Bionanoconstruct Aggregation and Contamination

While the implication of the biomolecular corona is intensively discussed in the literature, there are a number of other confounding factors that can disrupt the biological identity and compatibility of bionanoconstructs that are often neglected. Consideration should be given, for example, to the colloidal state and stability of the bionanoconstructs in physiological media. Beyond the danger of vessel blockage posed by circulating aggregates, it is known that the size of nanomaterials strongly influences their biodistribution in vivo.[102,103] It is, therefore, important to assess the integrity of the bionanoconstruct dispersion in conditions that mimic the physiological environment. In this respect, it should be recognized that upon administration in vivo, the bionanoconstruct will encounter a variety of conditions and barriers, all of which may influence the state of the colloidal dispersion.

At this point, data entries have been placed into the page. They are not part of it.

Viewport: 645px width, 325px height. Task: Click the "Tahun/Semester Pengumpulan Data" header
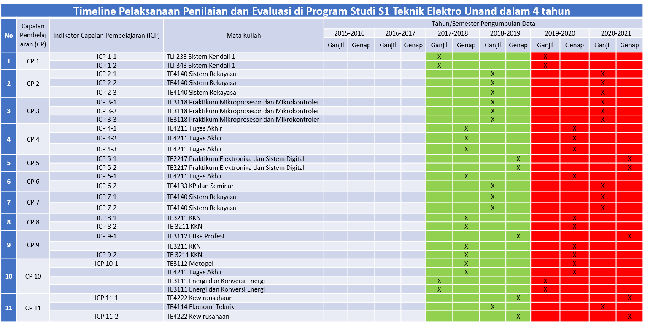pyautogui.click(x=483, y=24)

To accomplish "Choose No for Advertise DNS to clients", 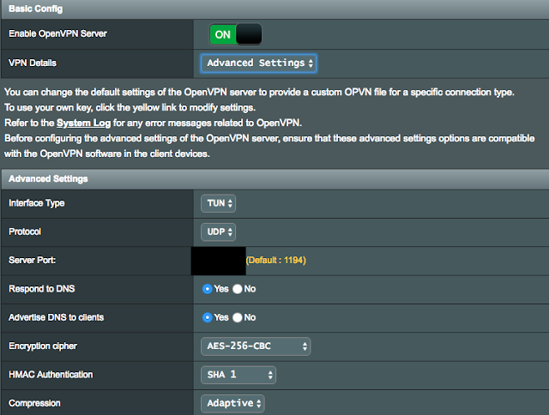I will [x=238, y=317].
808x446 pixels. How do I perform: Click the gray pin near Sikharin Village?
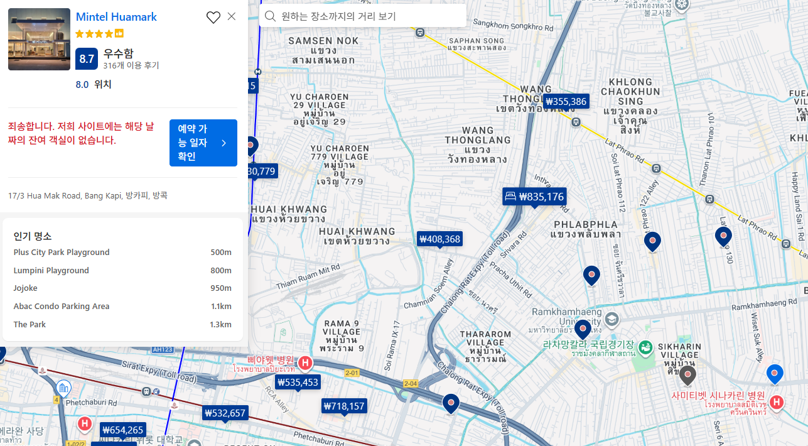pos(687,375)
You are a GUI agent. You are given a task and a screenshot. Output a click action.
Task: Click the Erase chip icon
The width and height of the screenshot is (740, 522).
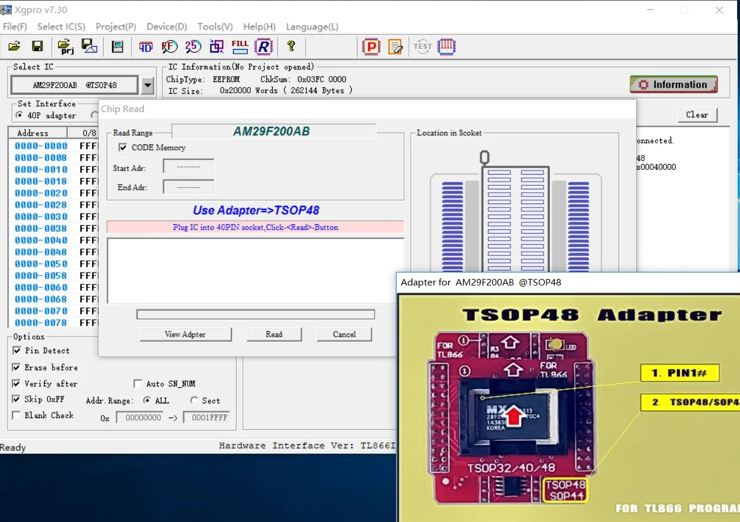coord(395,47)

Another confounding factor that warrants attention concerns microbial contamination of the bionanoconstruct formulation during preparation. Microbial contamination of the surface can lead to misinterpretation of the bionanoconstruct’s compatibility, as a poor safety profile is falsely accredited to the construct rather than the contaminant. Particular caution is required in the case of lipopolysaccharide (LPS, detailed in Figure c), a well-characterized surface antigen of Gram-negative bacteria that initiates a potent immune response in vivo.[104] LPS is a ubiquitous environmental contaminant that may persist even in the absence of live bacteria.[105] Owing to its pro-inflammatory properties, the US Food and Drug Administration prescribes a limit of <0.5 Endotoxin Units (EU) of LPS per milliliter in pharmaceuticals, food products, and medical device extracts. There is considerable evidence, however, that a much lower limit should be pursued in bionanoscience, as immobilization of LPS on the surface of nanomaterials results in a high local concentration of the antigen and, thus, amplification of its recognition and impact (Figure d).[106] Due to its amphiphilic nature, LPS adsorption to both hydrophobic nanomaterials (via the hydrophobic lipid A component) and hydrophilic nanomaterials (via phosphate moieties) is readily facilitated through a variety of Coulombic and van der Waals interactions (Figure d). These interactions may be suppressed to varying degrees by controlling the conditions of the suspension medium, such as pH and ionic strength. The high thermostability of LPS renders the molecule resistant to conventional sterilization techniques, and only prolonged heating at temperatures above 180 °C is effective in its removal.[106,107] Since the application of such methods would dismantle the bionanoconstruct’s physicochemical properties and stability, precautions must be taken to mitigate LPS contamination during its preparation. This requires chemists to adopt rigorous aseptic techniques in their synthetic procedures, such as utilizing laminar flow hoods, assessing all reagents for contamination prior to use, and conducting appropriate sterilization of all glassware and equipment.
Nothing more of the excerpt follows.